The Untranscribable in EEBO

hfroehlich

September 23, 2016

As part of Visualising English Print, I have been evaluating and validating judgments about non-English print in the Text Creation Partnership transcriptions of EEBO. I’ve been looking at texts which have been classified as non-English (or texts that appear to be non-English, such as lists of names or places) by an automated text tagger. Bi- or multi-lingual text cause particular difficulties for this task, as a strong percentage of the text can still be in English but still pose problems by containing a relatively high percentage of untaggable words. (Inconsistent orthography is another big difficulty for this task, which is why VEP is working on improving the machine-readability of the TCP texts).

In the case of Early English Books Online, transcribers were given very specific instructions on how – and what – to transcribe. The TCP provides a map of every character in available in Unicode. This page is extremely thorough, covering a huge range of language and symbol character sets including print symbols (❧, ☞ ,⁂, ¶), alchemical symbols (♁, ♃, ℥, ☋), diacritics, and non-Latinate alphabetical symbols, including those associated with Greek, Hebrew, and Cyrillic. All of these characters therefore have the potential to be transcribed.

Characters which are considered part of the Classical Roman alphabet are retained, though there are few exceptions, such as when the source image is obfuscated by heavy inking or damage to the page. The TCP guidelines also include an entire section devoted to foreign (that is, non-Roman) alphabets. The entire document is linked here, but I’ve replicated the important part below.
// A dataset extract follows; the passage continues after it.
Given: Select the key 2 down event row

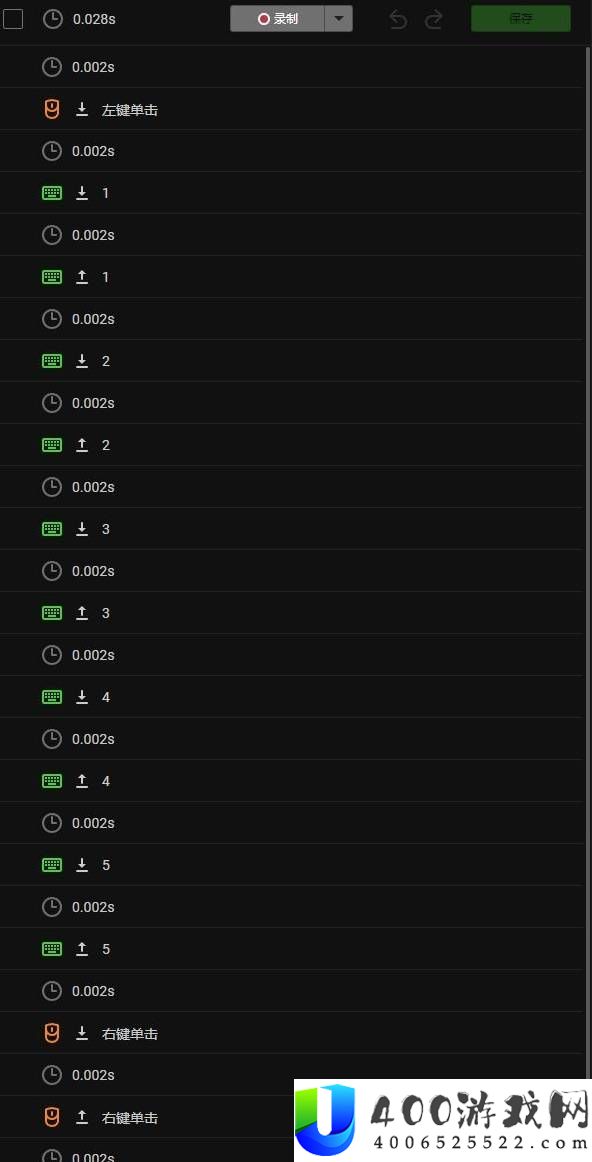Looking at the screenshot, I should pos(291,361).
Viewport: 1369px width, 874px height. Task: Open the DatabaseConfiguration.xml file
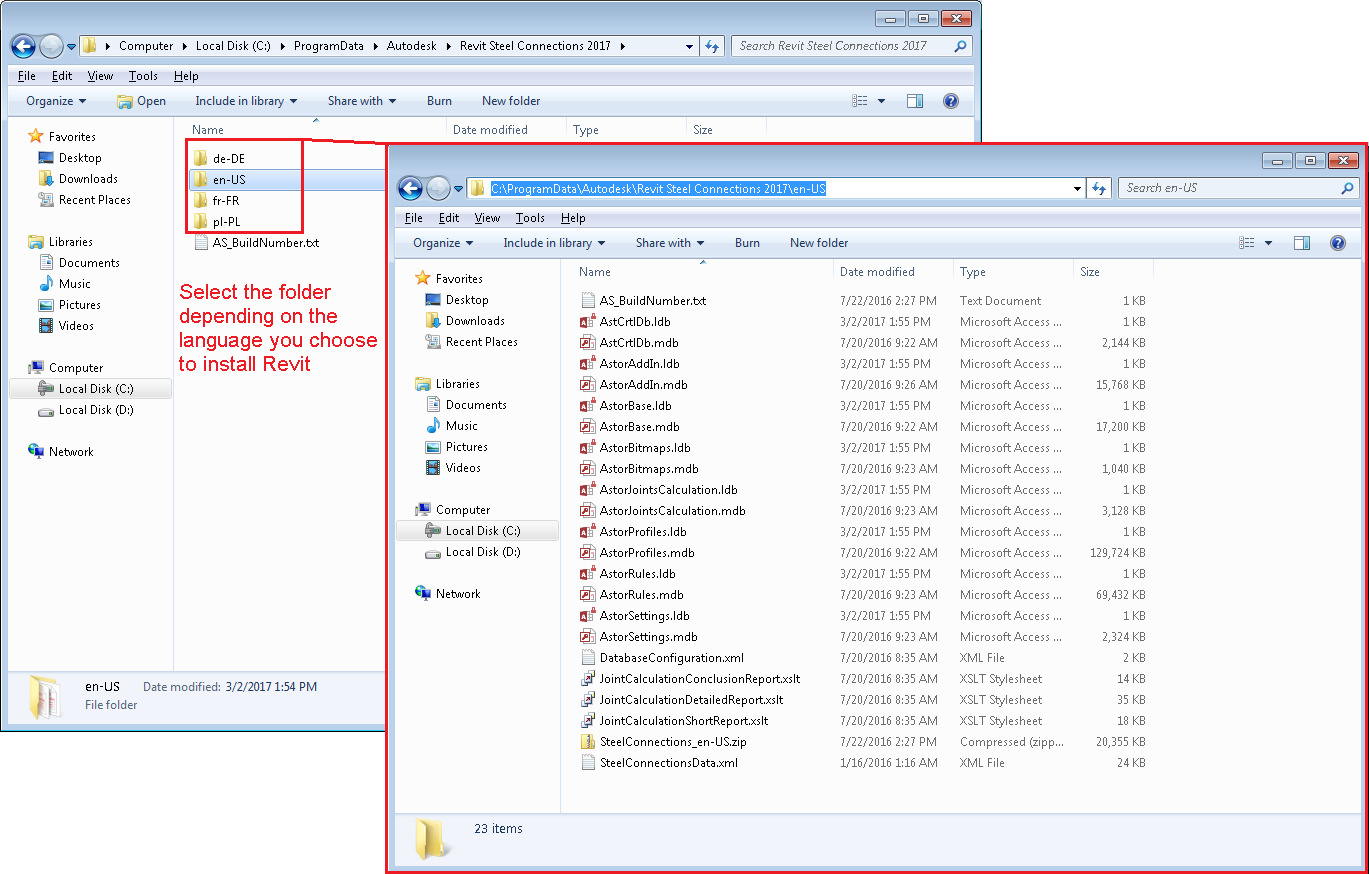(660, 657)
“Foreign” (non-Roman) alphabets. Extended text in a non-roman alphabet. Though individual letters (e.g. Greek or Hebrew letters used as manuscript sigla, symbols, reference marks, or abbreviations) should be recorded as special characters, using character entities (see discussion of Characters, below), entire words or extended passages in a non-Roman alphabet (Cyrillic, Hebrew, Greek, Arabic, etc.) should be recorded simply as <GAP DESC=”foreign”>, without transcribing the word(s) themselves. The tags cannot contain any text, though any notes, milestones, page-breaks, etc. that appear within the passage should be recorded as usual, using <GAP> tags before and after the interrupting milestones as necessary.
Surrounding structures should be preserved if possible, at the highest level that applies. A line of verse quoted in Greek, for example, should be recorded as <Q><L><GAP DESC=”foreign”></L></Q>; a paragrah in Greek as <P><GAP DESC=”foreign”></P>; and a stanza in Greek as <LG><GAP DESC=”foreign”></LG>.
Record as: the semicircle .18.5, <GAP DESC=”foreign”> .21.7, <GAP DESC=”foreign”> .23
The presence of musical notation should be recorded with the <GAP> tag, with the value of the “DESC” attribute assigned as “music”: <GAP DESC=”music”>.
Extened spans of music should be captured using a single <GAP> tag, so long as other material (such as text, illustrations, or a page-break) do not interrupt.
Lyrics printed between lines of music should be recorded as ordinary prose. At every point at which the line of lyrics ends and a line or two of musical notation appears, insert within the running prose a <GAP DESC=”music”> tag.
Any mathematical formulas or mathematical notation too complicated (or too dependent on two-dimensional layout) to be rendered as plain text should be recorded with the <GAP> tag, with the value of the “DESC” attribute assigned as “math.”
Illegible text, missing and damaged text, or clear but unrecognized symbols all will require some attention from us.Illegible text that cannot be read, for whatever reason, should be marked using variations on the “$” symbol:
$ = individual character or characters, less than a word.
$word$ = a whole word
$span$ = any span of two or more words, less than a page.
$page$ = a whole page.
Additional variants are possible if it proves useful to flag some other piece of the structure as unreadable, e.g.:
$ = individual character or characters, less than a word.
$para$ = illegible paragraph
$line$ = illegible line of verse or prose
Unknown symbols or characters if they can be distinguished from illegible characters, should preferably be recorded as “#”.
The illegibility threshhold. Two extremes should be avoided as far as possible: (1) using the illegibility markers promiscuously to avoid capturing text about which there is some difficulty; and (2) “creative” capture of text that really cannot be read, simply in order to avoid using the illegibility marker. We have prepared some examples of both overuse (EXAMPLE SET) and underuse (EXAMPLE SET 1; EXAMPLE SET 2; see also the bottom of SET 3) of the illegibility markers. It is admittedly not always easy to tell when a letter can be recognized with sufficient confidence to make its capture reliable.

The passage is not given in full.